# Text provided:
########
I really recommend clicker training in this case because it is so much fun for the dog to learn that way. Once she associates the clicker with yummy treats, just click her whenever she comes to you or click her while you bet her. It's a really good way to communicate with her exactly what you like& want.


----------



## GoldenJoyx'stwo (Feb 25, 2007)

She's adorable! My first thought was keeping her on the end of the leash so she has an open invitation to spend more time with you.


----------



## Bailey & Charlies Mom (Jan 27, 2009)

First off, what a cutie! My Bailey was very shy and kept to herself when I brought her home too. I'll never forget the look of fear on her face when the breeder gave her to me. As soon as I got her home I spent alot of time on the floor with her just talking to her and playing with her toys. I also hand feed her for a few weeks. I took her everywhere to meet new people. She came around slowly and became a very outgoing and loving adult dog. Some just need more time than others. Best of luck


----------



## fostermom (Sep 6, 2007)

It could be that she is mellow, but it could also be that she really missed out on socialization with people.

A lot of what you are describing (falling asleep in the shopping cart, acting really mellow in class) could actually be her shutting down because she is so overwhelmed. I have had several foster puppies who acted that way, and the one I have now is an extreme case.

I disagree with keeping her away from your other dog. A puppy that is undersocialized take a lot of their cues from other dogs. You need to make sure that you give your dog a lot of love and affection in front of the puppy, make being around you the best thing in the whole world for your other dog. The puppy will follow. See how the puppy reacts when you take her to the petstore when you have your dog with you. I think you will see that she is braver and won't go to sleep to keep the bad things away. 

I take my foster puppy to work with me a couple of times a week. Fortunately, the majority of my coworkers are dog lovers and will come to my office to give him treats. When I bring Jasper along with the puppy, the puppy will actually approach my coworkers because Jasper does.
########
# Information supplied:
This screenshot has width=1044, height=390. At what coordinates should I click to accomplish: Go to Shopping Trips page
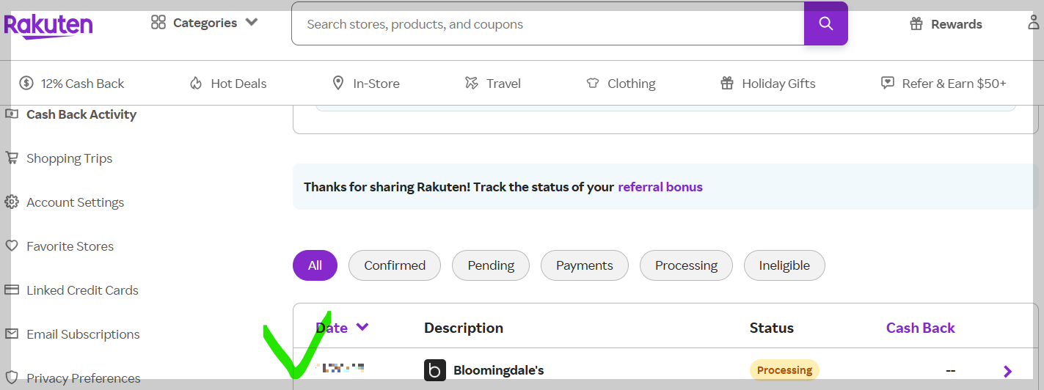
########
# Set task:
In the thread about the shy puppy, which two behaviors does fostermom say might actually be the puppy shutting down from being overwhelmed?

# Final result:
Falling asleep in the shopping cart and acting really mellow in class.